Your answer should be only the lines below from the one with "You are a GUI" to the one with "Given: Open the", repeated exactly, ends included.

Dataset records:
***

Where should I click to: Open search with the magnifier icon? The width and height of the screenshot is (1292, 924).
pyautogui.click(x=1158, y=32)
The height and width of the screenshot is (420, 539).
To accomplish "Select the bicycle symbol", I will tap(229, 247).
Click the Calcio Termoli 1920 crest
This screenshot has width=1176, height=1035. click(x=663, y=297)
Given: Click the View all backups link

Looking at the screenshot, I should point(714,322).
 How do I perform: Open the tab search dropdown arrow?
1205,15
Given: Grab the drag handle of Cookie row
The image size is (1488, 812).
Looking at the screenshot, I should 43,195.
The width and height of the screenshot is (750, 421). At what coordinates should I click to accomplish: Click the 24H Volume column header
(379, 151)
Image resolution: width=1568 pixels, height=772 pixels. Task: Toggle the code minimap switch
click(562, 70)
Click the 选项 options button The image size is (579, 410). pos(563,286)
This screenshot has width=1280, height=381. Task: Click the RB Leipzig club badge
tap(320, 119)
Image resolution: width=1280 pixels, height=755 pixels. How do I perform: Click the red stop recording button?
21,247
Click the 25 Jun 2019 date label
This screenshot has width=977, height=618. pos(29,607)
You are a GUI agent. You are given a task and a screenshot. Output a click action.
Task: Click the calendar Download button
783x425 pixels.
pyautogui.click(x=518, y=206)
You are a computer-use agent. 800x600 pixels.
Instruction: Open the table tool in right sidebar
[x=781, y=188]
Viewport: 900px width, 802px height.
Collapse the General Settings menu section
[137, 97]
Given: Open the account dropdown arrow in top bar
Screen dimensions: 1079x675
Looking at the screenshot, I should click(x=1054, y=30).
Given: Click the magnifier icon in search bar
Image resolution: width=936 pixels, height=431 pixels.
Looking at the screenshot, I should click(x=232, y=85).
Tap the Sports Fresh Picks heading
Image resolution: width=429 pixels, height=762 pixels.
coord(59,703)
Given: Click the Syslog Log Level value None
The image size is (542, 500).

***

● RESULT FOR THIS TASK:
You are a GUI agent. You are given a task and a screenshot. Output a click action.
Task: Click the calendar Download button
783x425 pixels.
pyautogui.click(x=518, y=206)
You are a computer-use agent. 800x600 pixels.
Instruction: Open the table tool in right sidebar
[x=781, y=188]
Viewport: 900px width, 802px height.
Collapse the General Settings menu section
[137, 97]
Given: Open the account dropdown arrow in top bar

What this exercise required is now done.